—Él no te ve de esa manera, lo sabes bien. ¿Por qué sigues sufriendo, entonces?

Formulé aquella cuestión con el conocimiento de que no obtendría respuesta alguna. Nunca sucedía.

Con un par de estructuras, miré su expresión dibujada por los músculos faciales. Atribulado fue la palabra que saltó de mi cabeza. Sus ojos anclados al suelo estaban, llorando. Lágrimas densas desde su interior.

Yo era dueño de una sensación frustrada; manufactura de su insistencia necia que se negaba a bañar mi alma con dichosa densidad. Requería ser consolado con asunto perentorio de encabezado.

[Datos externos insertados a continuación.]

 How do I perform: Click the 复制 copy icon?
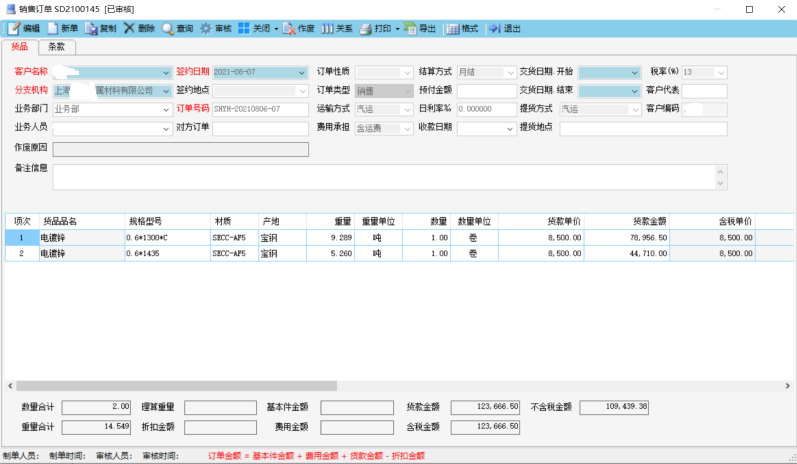click(x=91, y=28)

Una serie de eventos sucedidos dentro de mi cuerpo se consumieron a manera de suspiro profundo, utilizando la boca como área de salida. Explayé ambas extensiones limitadas por mis hombros y mis dedos para recoger su cuerpo dolido y sostenerlo con mi calidez.

Ganaba en temas de altura, por lo que agazapar la cabeza entre la curva de su cuello derivaba en una vorágine brío para mis sentidos. Calor. Punzadas. Vahído. Todo emergiendo de él.

—Lo siento —musité—. Siento que nuestro amor no sea correspondido por las personas a quienes va dirigido.

Mis palabras pronunciadas nadaban en el ponto amargo de la verdad. Entendido en noción literal a través del espejo. Porque yo a él, lo amo. Y él, a quien ama, es su mejor amigo. Observo las palmas de mis manos, llenas de simpleza y piel áspera. En ellas no encuentro la capacidad de cambiar los hechos. Aquella fuerza supone estar en un venidero aleatorio.

El propietario de mi quid deslizó los dos brazos hacia el nivel de mi espalda, acto ejercido con la ambición de retribuir el estrujón.

Reparé en la ufanidad que arrebujaba mi corazón, tal vez sólo una mínima nota.